*Given records*:

----------

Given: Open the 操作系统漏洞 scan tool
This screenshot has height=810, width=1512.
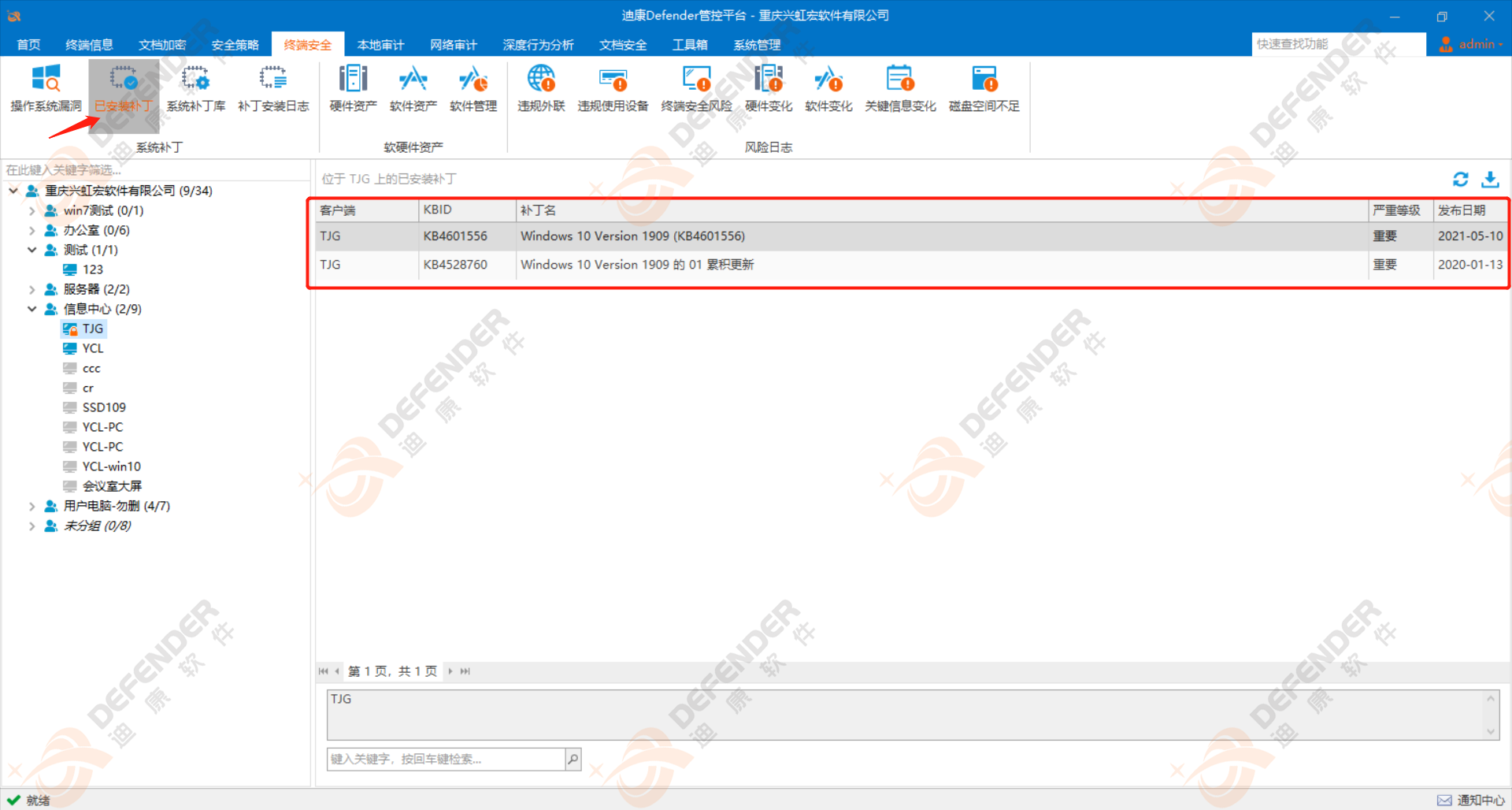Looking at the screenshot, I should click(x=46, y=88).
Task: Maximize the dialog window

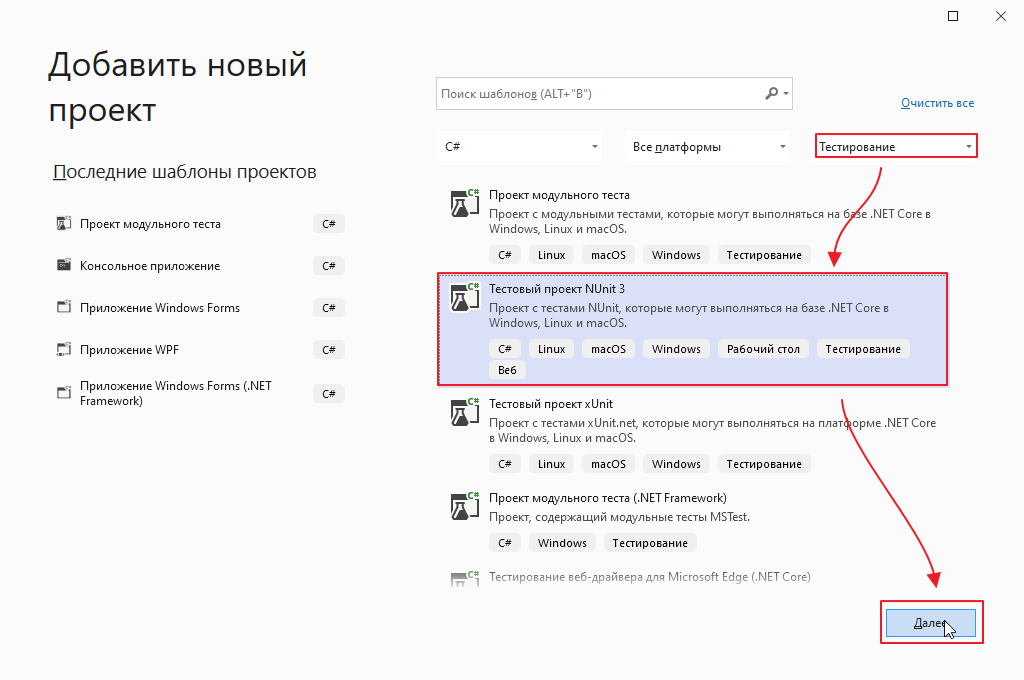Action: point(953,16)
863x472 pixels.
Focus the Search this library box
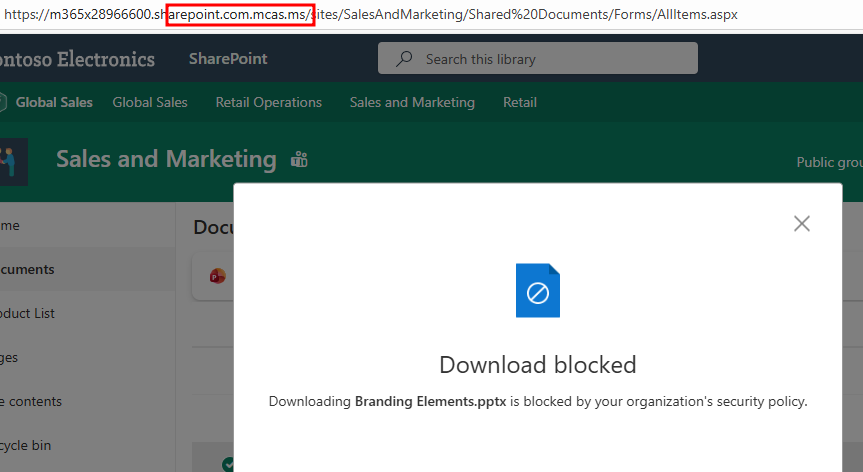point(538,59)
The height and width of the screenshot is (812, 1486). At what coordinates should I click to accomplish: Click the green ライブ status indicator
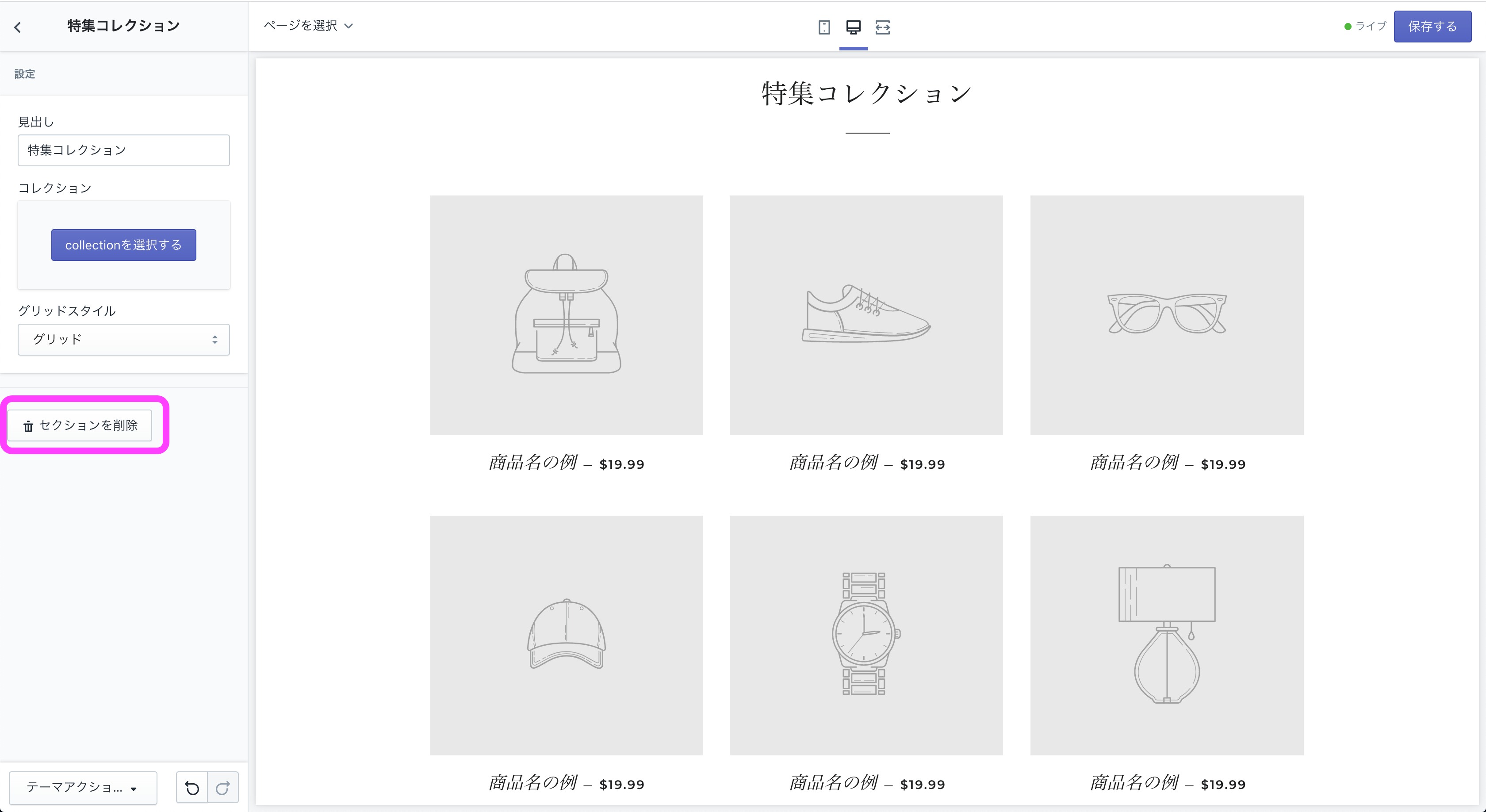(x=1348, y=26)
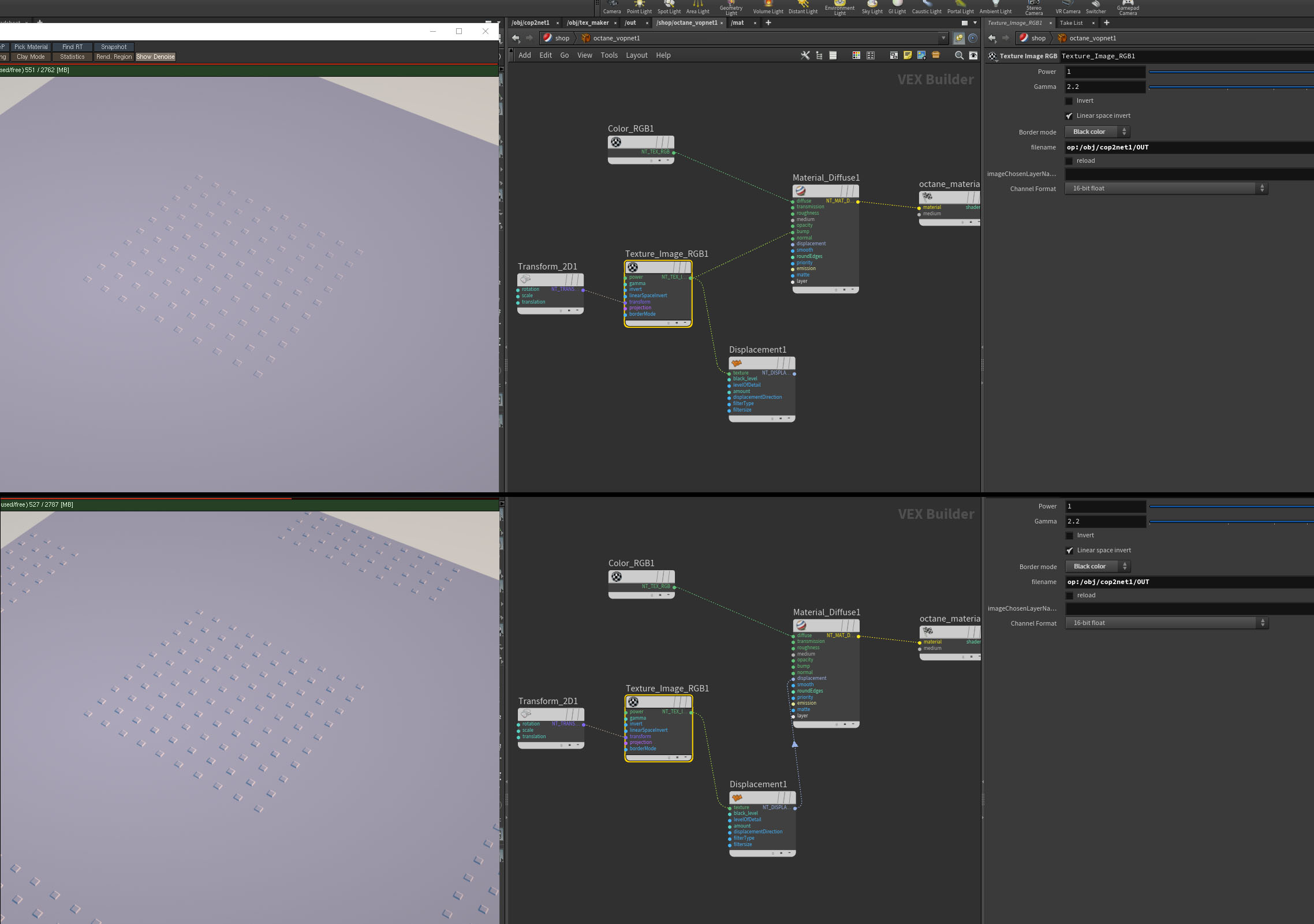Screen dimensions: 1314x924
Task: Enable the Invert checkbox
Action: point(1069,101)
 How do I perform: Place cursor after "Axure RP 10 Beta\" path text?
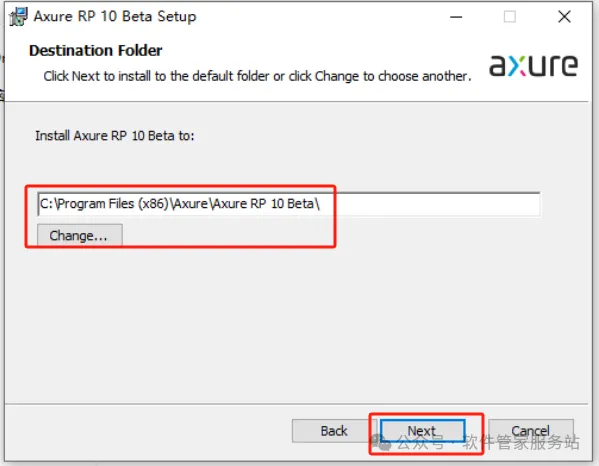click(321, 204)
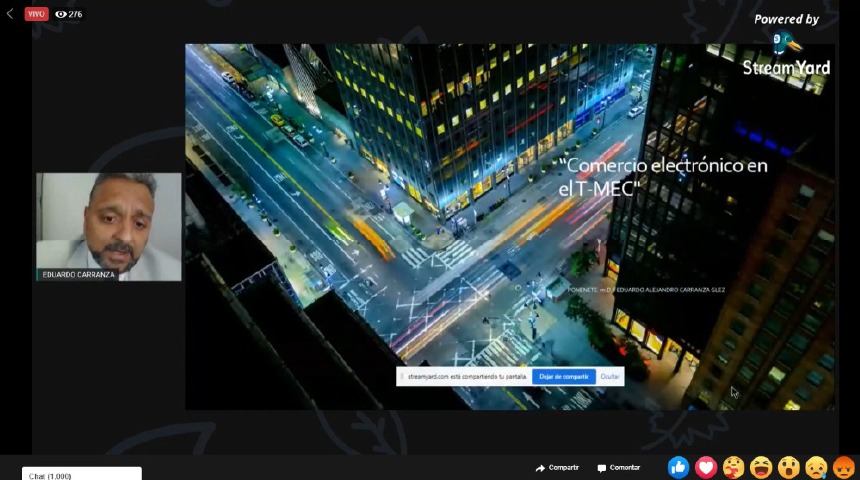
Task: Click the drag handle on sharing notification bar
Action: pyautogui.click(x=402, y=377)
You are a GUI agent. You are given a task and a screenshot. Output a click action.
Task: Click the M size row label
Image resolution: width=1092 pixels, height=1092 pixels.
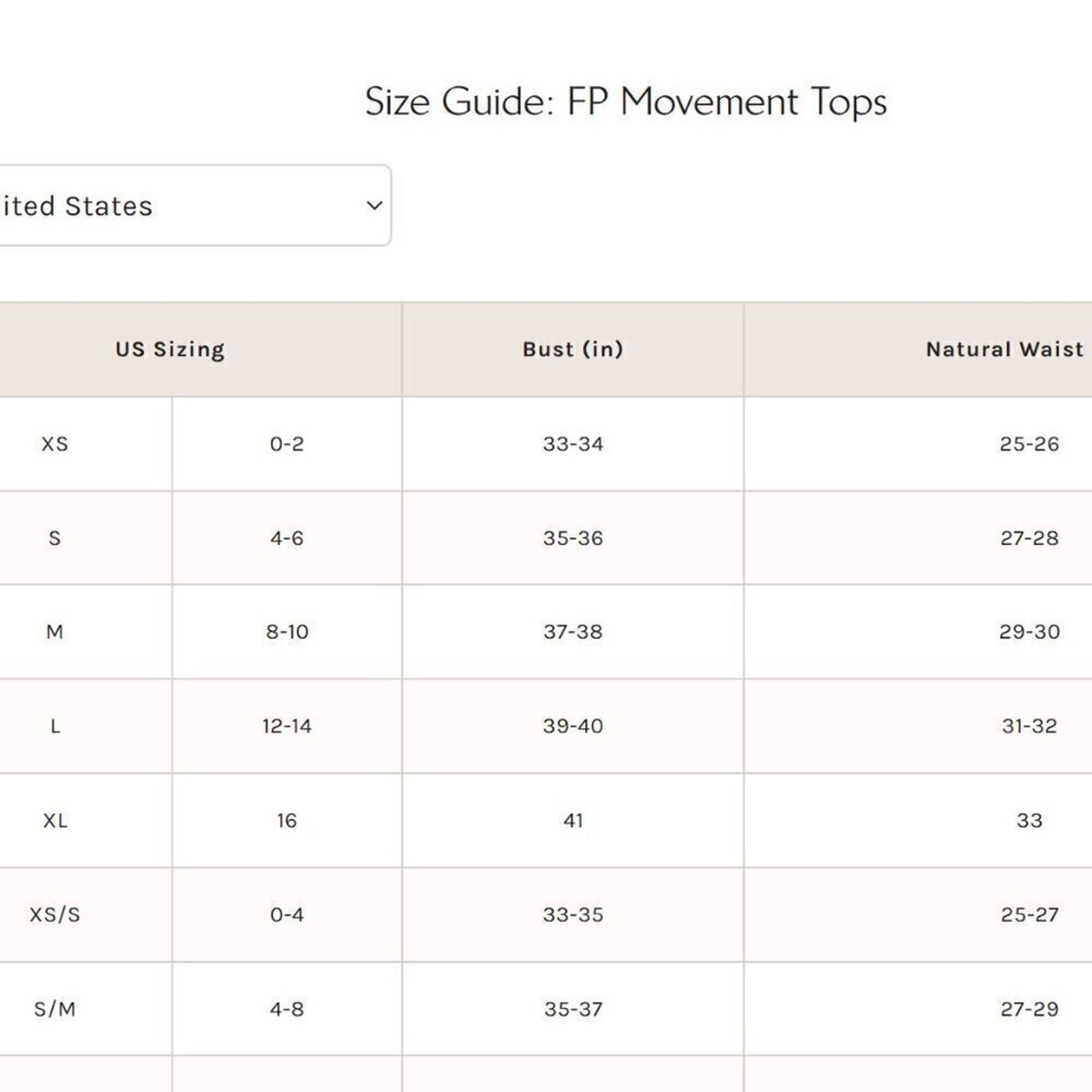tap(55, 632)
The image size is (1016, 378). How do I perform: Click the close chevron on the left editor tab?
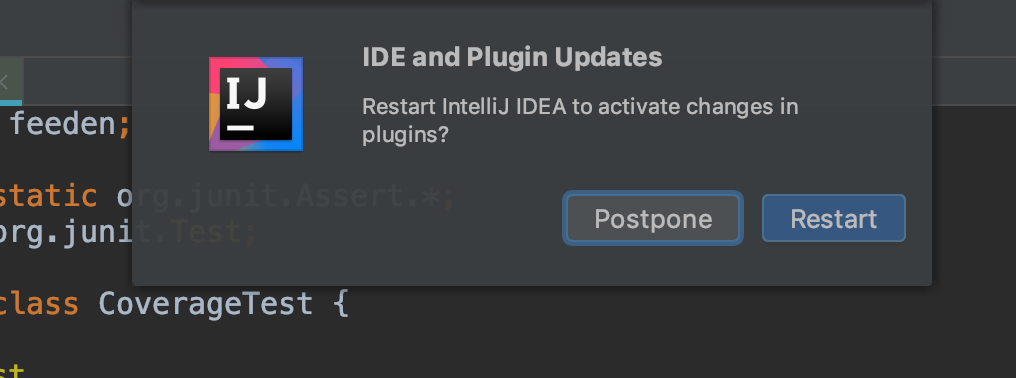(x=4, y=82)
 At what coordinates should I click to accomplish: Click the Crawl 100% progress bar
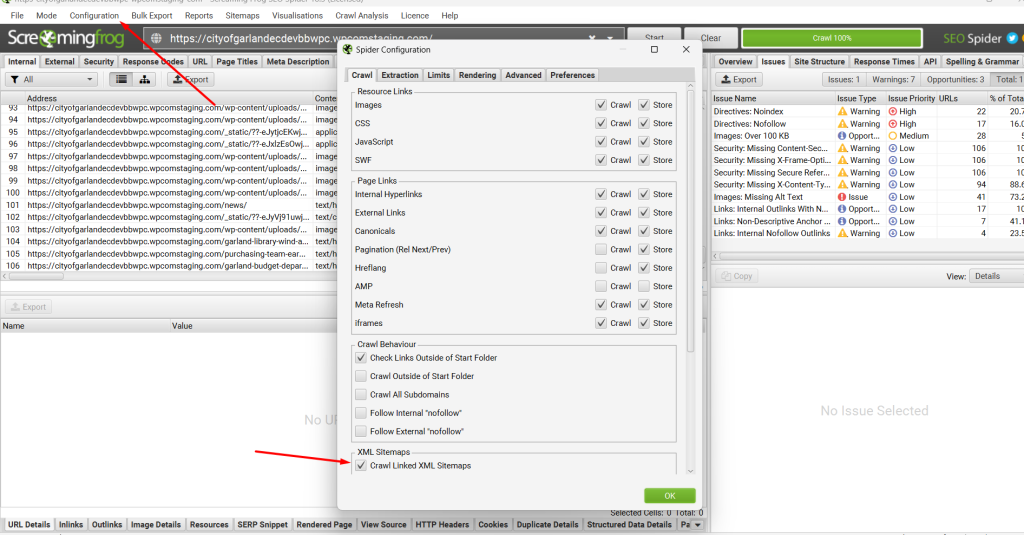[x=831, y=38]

----------

*Set problem*:
Please output, unchanged, the lines of the listing above from the one containing "How do I perform: Place" through the end of the listing, leaving out the pictures.

*Output for this task*:
 How do I perform: Place cursor after "Axure RP 10 Beta\" path text?
click(321, 204)
Task: Click the drag handle on sharing notification bar
Action: pyautogui.click(x=402, y=377)
You are a GUI agent. You are given a task and a screenshot. Output a click action.
Task: Click the M size row label
Image resolution: width=1092 pixels, height=1092 pixels.
tap(55, 632)
The image size is (1016, 378). How do I perform: Click the close chevron on the left editor tab?
(x=4, y=82)
 At what coordinates should I click to accomplish: Click the Crawl 100% progress bar
[x=831, y=38]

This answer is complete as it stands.